(Saved data entries)
--- --- ---

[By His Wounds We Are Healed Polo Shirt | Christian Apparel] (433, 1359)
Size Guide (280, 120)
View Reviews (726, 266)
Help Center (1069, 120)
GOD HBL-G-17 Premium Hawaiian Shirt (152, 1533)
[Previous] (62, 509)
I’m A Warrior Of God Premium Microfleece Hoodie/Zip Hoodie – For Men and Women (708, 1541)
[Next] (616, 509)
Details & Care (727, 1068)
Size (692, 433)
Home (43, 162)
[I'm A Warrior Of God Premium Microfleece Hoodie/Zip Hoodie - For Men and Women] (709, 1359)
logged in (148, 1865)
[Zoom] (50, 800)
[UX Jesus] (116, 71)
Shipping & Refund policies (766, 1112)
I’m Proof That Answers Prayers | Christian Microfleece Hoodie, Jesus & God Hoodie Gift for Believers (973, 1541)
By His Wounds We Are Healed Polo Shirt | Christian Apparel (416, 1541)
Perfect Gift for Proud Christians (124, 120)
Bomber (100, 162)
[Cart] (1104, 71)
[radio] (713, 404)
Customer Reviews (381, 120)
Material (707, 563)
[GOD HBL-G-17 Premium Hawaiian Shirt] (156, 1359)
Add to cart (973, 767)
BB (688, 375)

--- --- ---

**TASK OBJECTIVE:** The data above must be reproduced in full, exactly as given.

**SOLUTION:**
[By His Wounds We Are Healed Polo Shirt | Christian Apparel] (433, 1359)
Size Guide (280, 120)
View Reviews (726, 266)
Help Center (1069, 120)
GOD HBL-G-17 Premium Hawaiian Shirt (152, 1533)
[Previous] (62, 509)
I’m A Warrior Of God Premium Microfleece Hoodie/Zip Hoodie – For Men and Women (708, 1541)
[Next] (616, 509)
Details & Care (727, 1068)
Size (692, 433)
Home (43, 162)
[I'm A Warrior Of God Premium Microfleece Hoodie/Zip Hoodie - For Men and Women] (709, 1359)
logged in (148, 1865)
[Zoom] (50, 800)
[UX Jesus] (116, 71)
Shipping & Refund policies (766, 1112)
I’m Proof That Answers Prayers | Christian Microfleece Hoodie, Jesus & God Hoodie Gift for Believers (973, 1541)
By His Wounds We Are Healed Polo Shirt | Christian Apparel (416, 1541)
Perfect Gift for Proud Christians (124, 120)
Bomber (100, 162)
[Cart] (1104, 71)
[radio] (713, 404)
Customer Reviews (381, 120)
Material (707, 563)
[GOD HBL-G-17 Premium Hawaiian Shirt] (156, 1359)
Add to cart (973, 767)
BB (688, 375)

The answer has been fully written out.